I actually highlighted such reasons in a strongly worded e-mail to him. The sheer fact I had to highlight these basic fundamentals of how business works still staggers me to this day.
By this time the season had ended, but sure enough come the first week of the next season I get an e-mail from the very same chief scout asking for me to cover games. “Yes, but we would need to set up a direct debit to ensure we are paid monthly and without issue”. “We can’t do that – the club won’t sign off on that”. Needless to say, I turned down the work.
I am not talking about ALL clubs. I have had the pleasure of working with many over the years and they have been nothing but professional and always appreciated the work we did and, shockingly, paid their invoices on time!
It’s an all too familiar and distasteful fabric within the game that clubs are taking full advantage of young, talented scouts.

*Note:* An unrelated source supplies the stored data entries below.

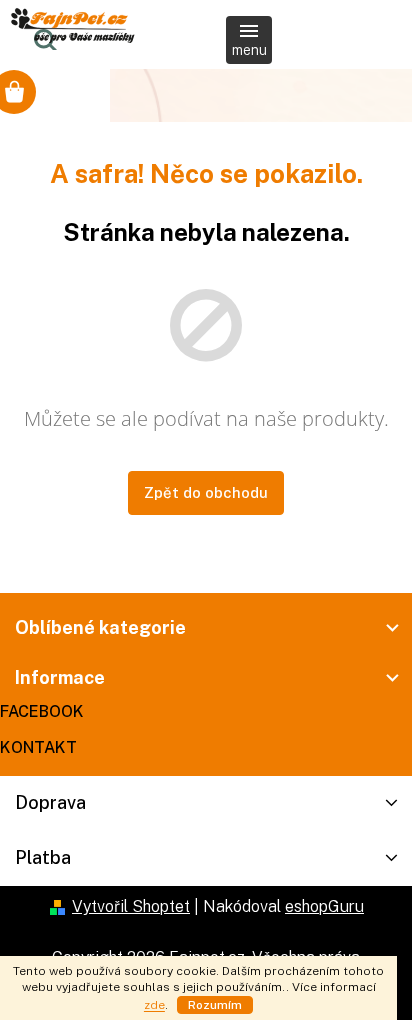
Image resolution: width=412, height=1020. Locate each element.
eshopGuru (324, 906)
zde (154, 1005)
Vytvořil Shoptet (131, 906)
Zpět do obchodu (206, 492)
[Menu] (249, 40)
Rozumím (215, 1005)
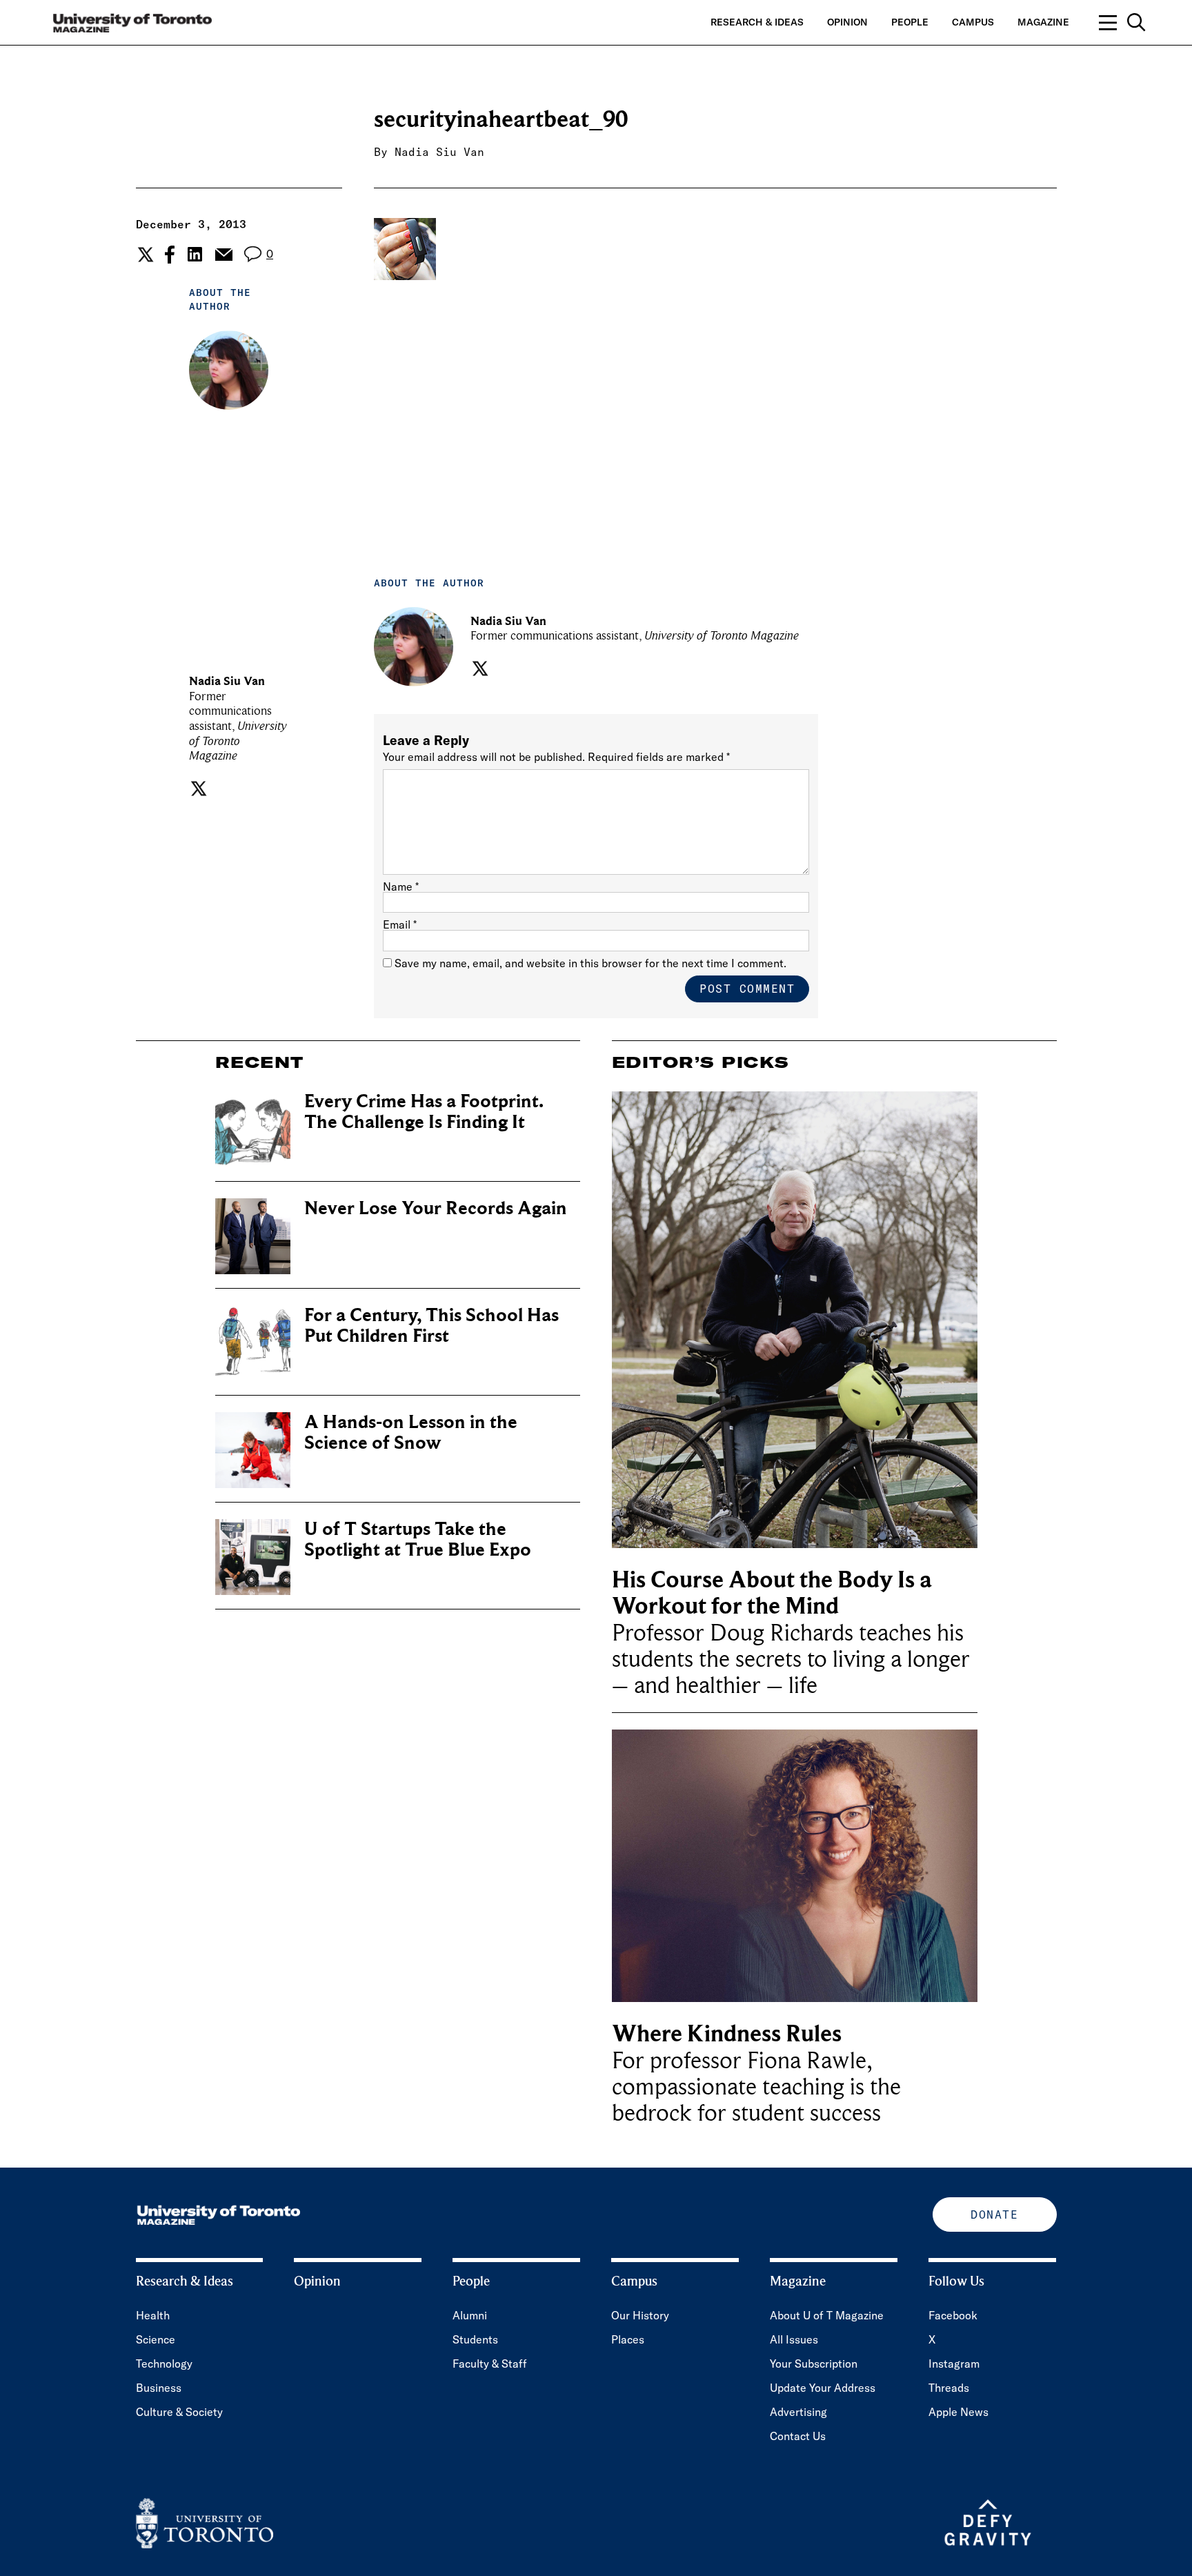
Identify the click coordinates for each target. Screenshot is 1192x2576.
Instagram (954, 2363)
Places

I have had many a phone call with scouts who are close to tears because they feel taken advantage of, that they have spent their entire weekends watching games and compiling detailed reports, going more than the extra mile and spending their own money for the pleasure.
Certain clubs are determined to gather the information no matter who they tread on, whether it be on opposition or potential signings, they need scouts yet don’t seem to appreciate them, in fact, they seemingly prefer to completely disrespect them in quite a vile manner. They just want something for free and feel that they are doing scouts a favour by handing them an opportunity. This is a fob-off approach and it’s time it changed.
Budget. It’s one of the most potent words in lower level football. Understandably so, but some of the clubs I have done work for have the lowest budget in the league, yet they appreciate the value of scouting work, appreciate the value of the scout undertaking the work and therefore will pay what it costs.
A club signs a player for fee, the new player agrees terms of wages and length of contract. Protocol. Next to the player is an agent who has done very little but will receive 10% of this transaction which the club will pay. Protocol. The club may be lucky down the road, receiving a sell-on fee of which the agent will also receive 10%. Protocol. The scout who spent a great deal of his time and money tracking, unearthing such players, missing time from the family, writing detailed reports may get paid 40p per mile. Protocol.